Usually we have a list of items that we want to match with that field, for example:

fruits = ['apple', 'blueberry', 'coconut', 'dragonfruit']

an for example look for Post objects where the content field contains at least one of these elements in a case-insensitive way.

What problems are solved with this?

We can not make use of the __in lookup [Django-doc] since this will only match items that contain exactly the name of one fruit in case-sensitive way. This thus means that the content should be 'apple', not 'APPLE', 'Apple', 'An apple', etc.:

Post.objects.filter(
    content__in=fruits
)

will thus only retrieve posts with one word: the name of a fruit defined in the fruits list.

With the pattern described here, we can perform a case-insensitive match where we can decide if the item should start with the name of a fruit, end with the name of a fruit, or simply contain the name of a fruit.

What does this pattern look like?

Regular expressions can be used to look for multiple items with one expression. The only thing that we have to do is convert our fruits list to a regular expression that will simultaneously look for an 'apple', 'blueberry', etc. Such regular expression looks like '(apple|blueberry|coconut|dragonfruit)'. If we want to restrict this further such that the content begins with an element of the fruits list, we can use a caret (^): '^(apple|blueberry|coconut|dragonfruit)' will only match contents that start with one of the elements. We can also make use of the end anchor $ such that the content ends with the given item.

There are however some problems we will need to overcome. It is for example possible that the name of the fruits contain a dot (.), pipe character (|), etc. If we join items simply together, then it is possible that we thus will match different items. One can use the escape(…) function [python-doc] to escape the items in the fruits list such that tokens that have a special meaning in a regex are escaped.

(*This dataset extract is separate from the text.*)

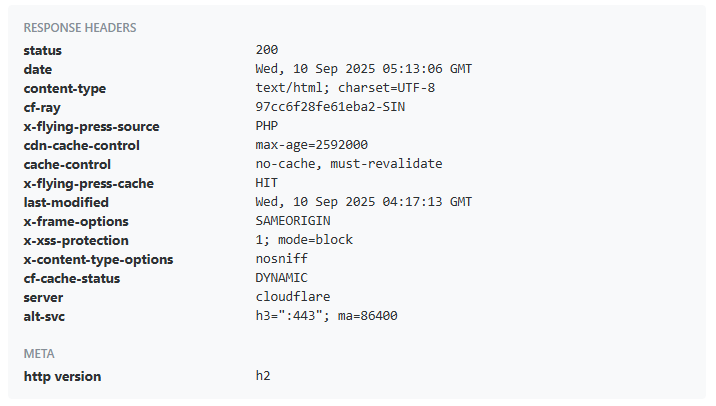Screen dimensions: 716x406
Task: Select the DYNAMIC cf-cache-status value
Action: 282,278
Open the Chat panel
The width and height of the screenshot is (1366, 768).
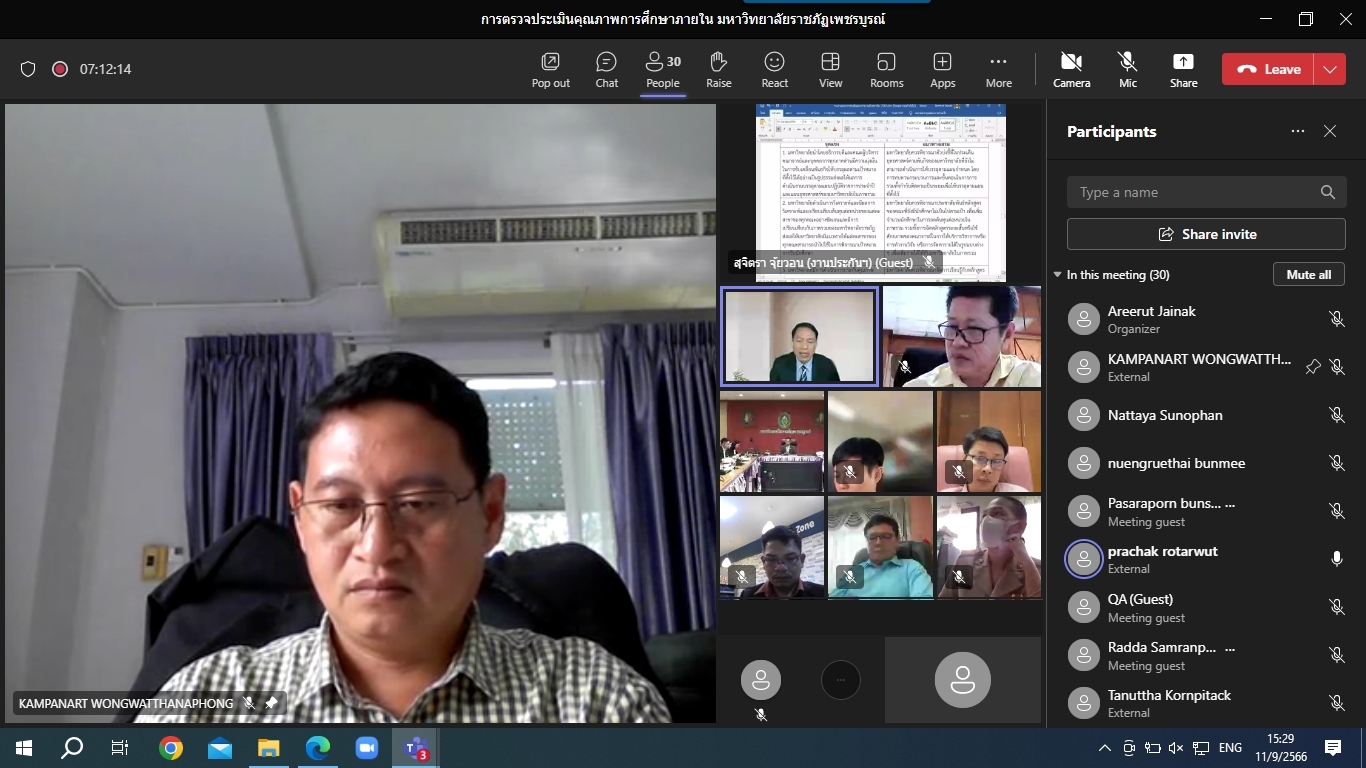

If we want to match case-insensitive, this means we should use the __iregex lookup [Django-doc]. If we thus have a list fruits with the name of the fruits, we can construct a regex and filter with:

from re import escape

myregex = f'^({"|".join(escape(fruit) for fruit in fruits)})$'

Post.objects.filter(
    content__iregex=myregex
)

The ^ and/or $ can be removed if it is not required that the item is found at start/end of the content respectively.